Each subsequent RR-enabled border router that ingresses the packet
into a new AS
(i) reads the pointer;
(ii) writes its own IP address and random value in the indicated slot; and
(iii) increments the pointer to point to the next slot.
If there is no room left in the RR header, the router drops the packet.
A.2 Hardware Support
Each RR-enabled border router updates the RR headers
of forwarded packets as described in Section A.1.
RR-header update requires (i) computing a keyed hash function on
the packet's destination, (ii) reading and modifying the
RR pointer, and (iii) writing the router's address and random value
on the indicated slot.
So, although the RR header has a variable length,
its update requires reading/modifying a 4-bit pointer
and a 96-bit path component (assuming 64-bit random values).
Computing a 64-bit hash (like HMAC-SHA1)
per forwarded packet can be easily done today at
wire-speed [11].
As mentioned in Section A.1,
RR headers are not inserted by end-hosts;
they are inserted by the first border router
on each packet's path -- call it the packet's "gateway".
So, when an edge network deploys RR,
it upgrades its border routers to support
RR-header insertion.
A border router determines the required RR header size
for each packet, by looking up the AS path length
to the packet's destination domain as communicated through BGP.
If the real AS path turns out to be longer
than the communicated AS path, the packet gets dropped;
the packet's gateway receives an ICMP message,
increases the RR header size and retransmits the packet --
i.e., AS path length discovery is similar to MTU discovery
using the "Don't Fragment" IP-header flag.
Once a router discovers the real AS path length
to a destination domain, it caches its value to
avoid future retransmissions.
RR-header insertion is similar to packet encapsulation,
a well-studied operation, for which multiple hardware
implementations already exist.
Note that, as stated in Section 7.2,
RR/AITF deployment starts at the edges;
i.e., it is edge routers that insert RR headers,
not core routers connected to Internet backbones.
Edge routers are connected at best through OC-48 (2.488 Gbps) links;
the Cisco 10000 Series OC-48c linecard
already supports encapsulation.
A.3 Compatibility with Legacy Hosts
Before inserting an RR header in an outgoing packet,
the packet's gateway must make sure that the receiving domain
has deployed RR;
otherwise, the receiver will not recognize the RR header
and drop the packet.
Hence, each packet gateway keeps track
of the destination ASes to which it forwards packets,
and asks them whether they care to receive RR headers.

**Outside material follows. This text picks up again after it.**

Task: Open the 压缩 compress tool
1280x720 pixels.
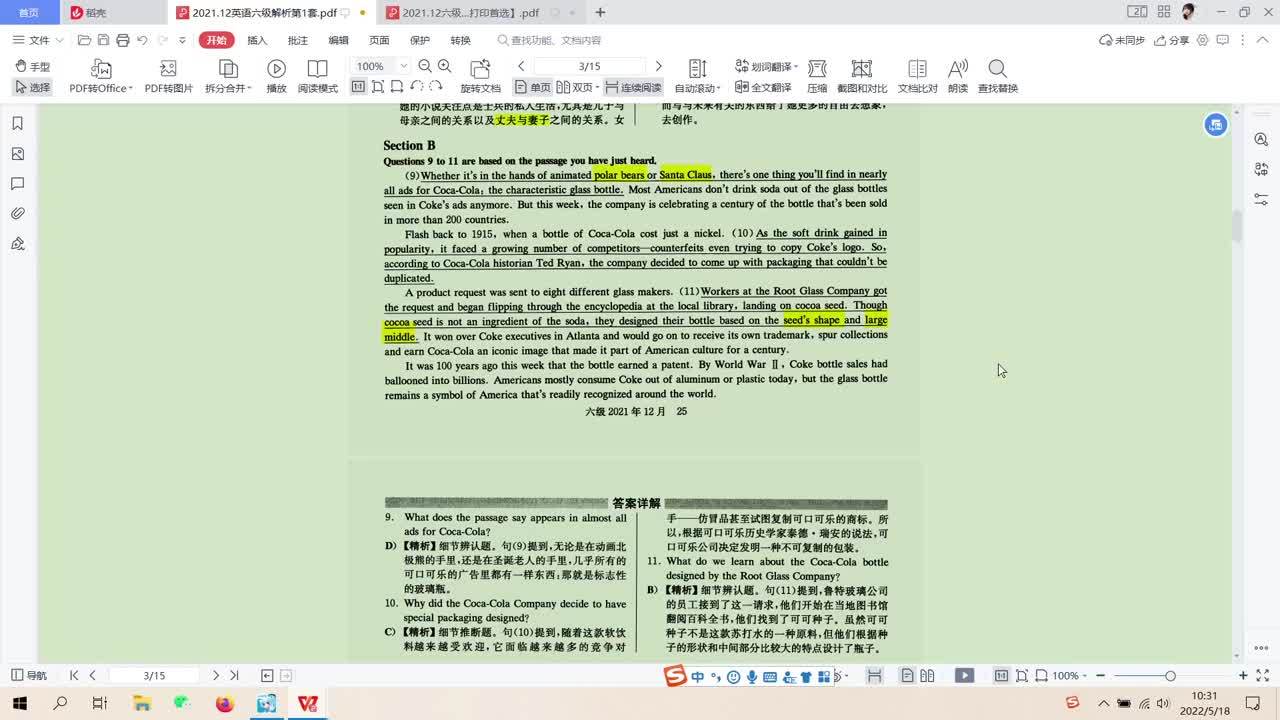Action: coord(817,69)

To avoid introducing latency, a packet gateway forwards packets
without inserting RR headers and starts doing so
as soon as it concludes that the destination domain is RR-enabled.
To avoid querying the destination domain on each packet,
it periodically queries potential destination domains
(e.g., once per hour) and caches their response.

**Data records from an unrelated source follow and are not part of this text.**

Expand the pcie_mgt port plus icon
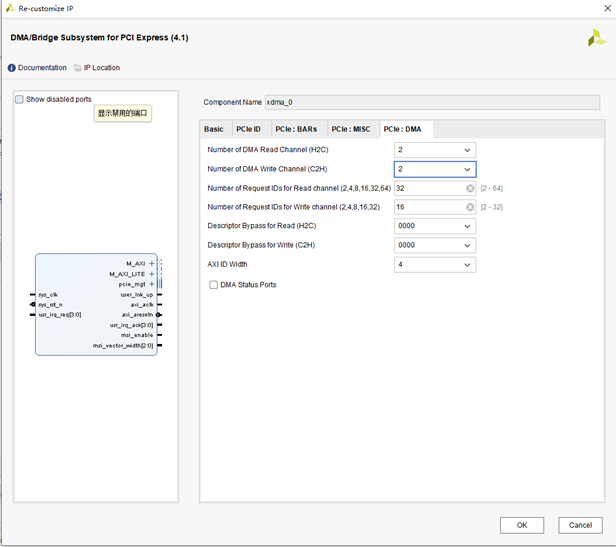Screen dimensions: 616x547 pos(152,284)
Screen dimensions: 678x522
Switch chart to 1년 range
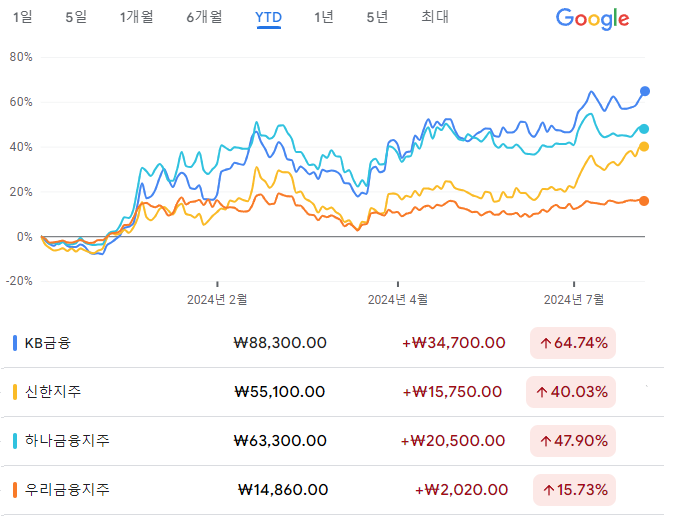click(x=323, y=17)

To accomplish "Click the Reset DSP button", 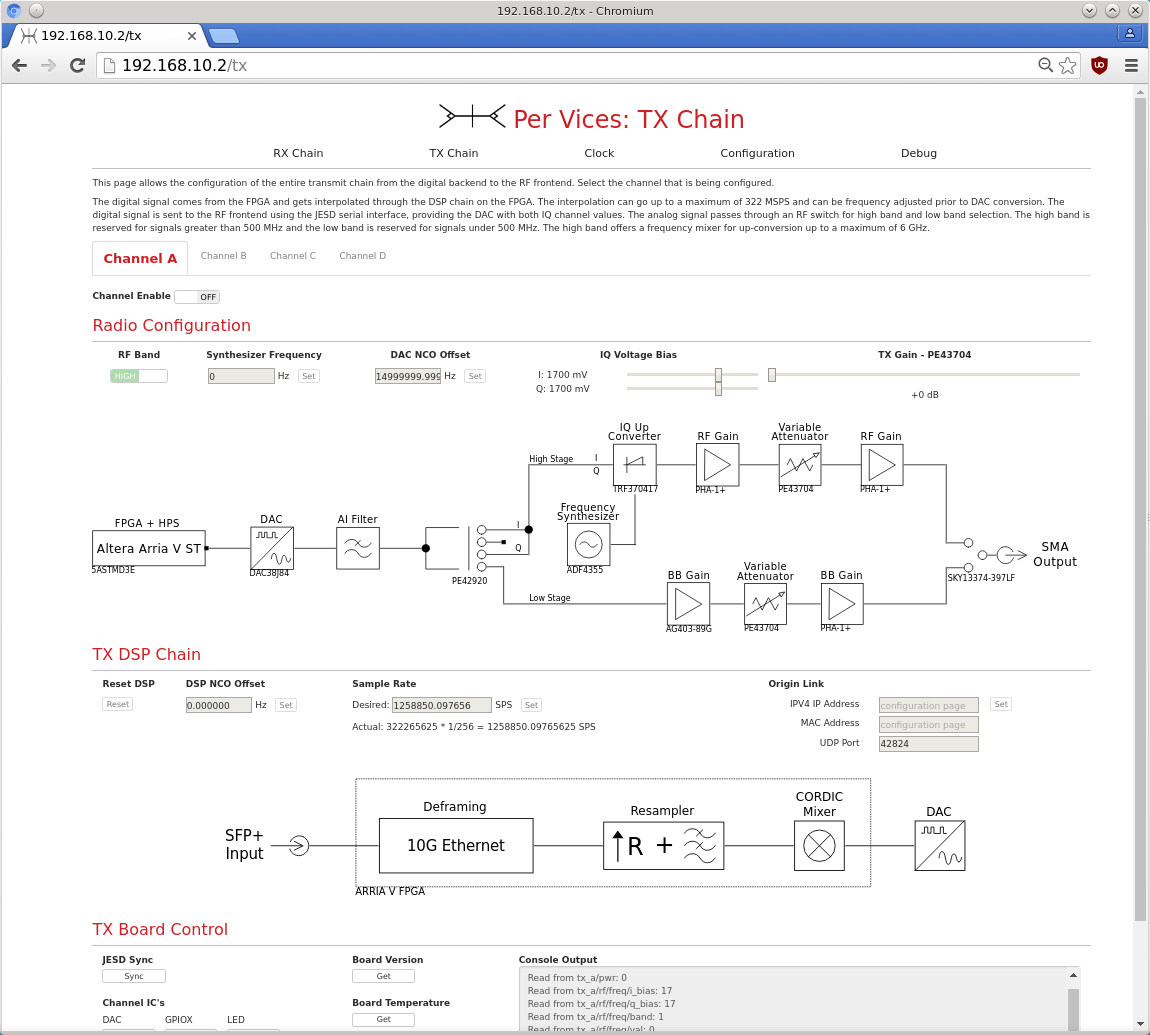I will 118,704.
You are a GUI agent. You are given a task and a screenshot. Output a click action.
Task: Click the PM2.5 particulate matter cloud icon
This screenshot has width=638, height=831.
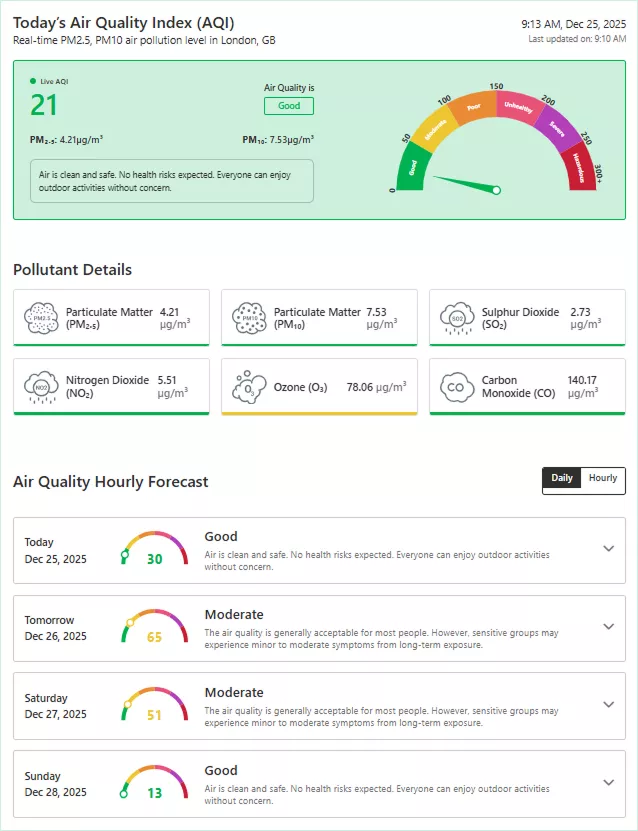click(x=40, y=318)

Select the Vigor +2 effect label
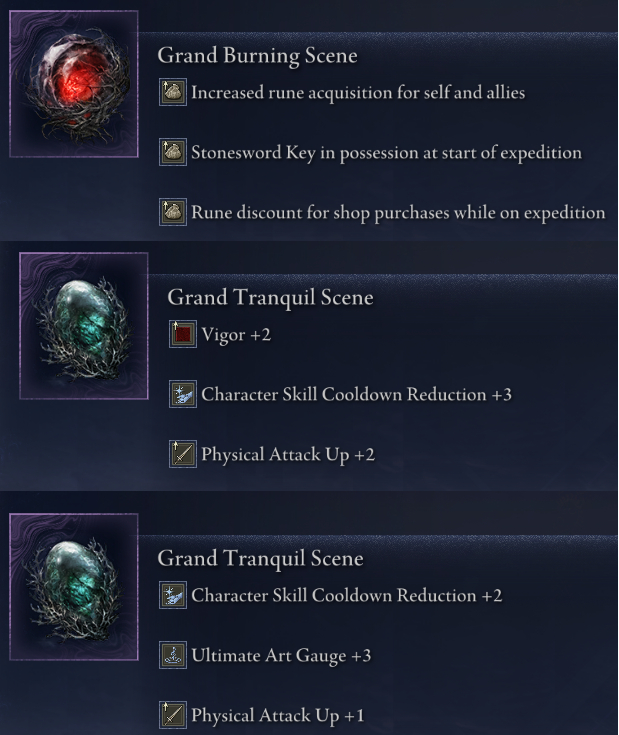point(236,335)
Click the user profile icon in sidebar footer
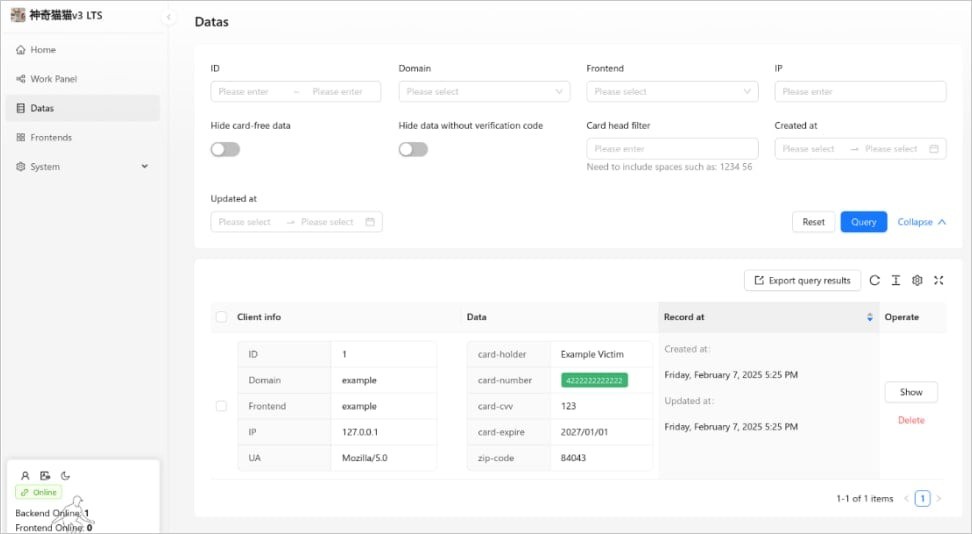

Note that the number of potential destination domains can
be no bigger than the number of Internet ASes --
19,230 for the current Internet.
A.4 Bandwidth Overhead
RR bandwidth overhead depends on the average
number of ASes per packet path.
Although we do not know this number, we can approximate it with the average
number of AS-level hops between Internet ASes, which is close to
4 [17,10].
Assuming an average of 4 ASes per Internet path and
64-bit random values, route record introduces on average
49 extra bytes per packet.
For an average packet size of 500 bytes [5],
this leads to 10% bandwidth overhead.
Bandwidth overhead can be reduced to 5% by using the following
twist: Instead of each router adding a random value to the recorded path,
only one router does so;
the first border router that forwards the packet into an RR-unaware domain.

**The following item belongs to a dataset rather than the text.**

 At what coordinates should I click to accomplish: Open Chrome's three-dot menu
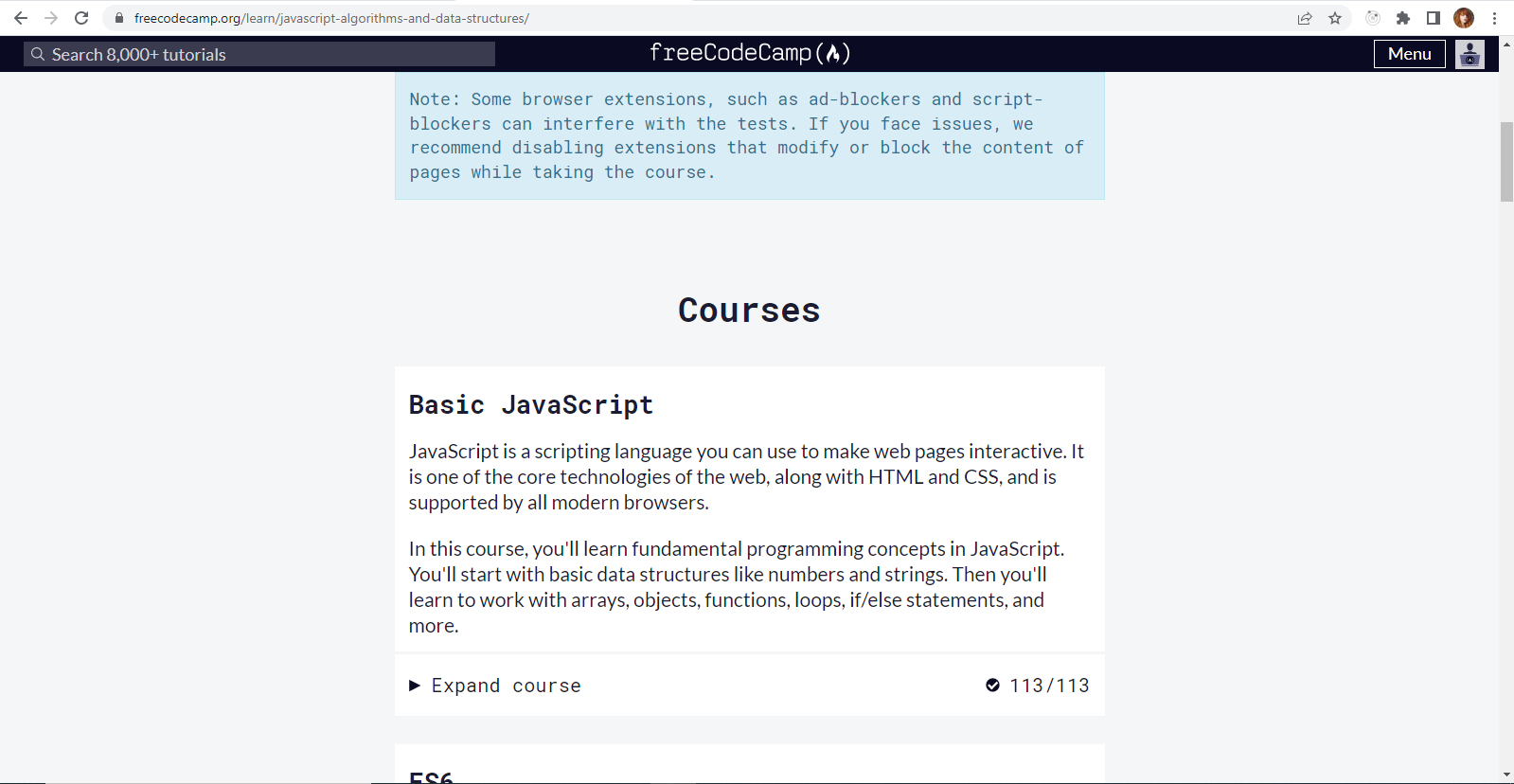coord(1496,17)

For example, consider the topology in Figure 1;
suppose only ANET, AISP and
VNET have deployed AITF.
If a packet is sent from A to V,
the only router that adds a random value to the packet's header is
X.
This reduces bandwidth overhead, at the cost of restricting
the routing of filtering requests:
If V sends a filtering request against A's traffic,
that request must be routed through X
so that X verifies the authenticity of the recorded path.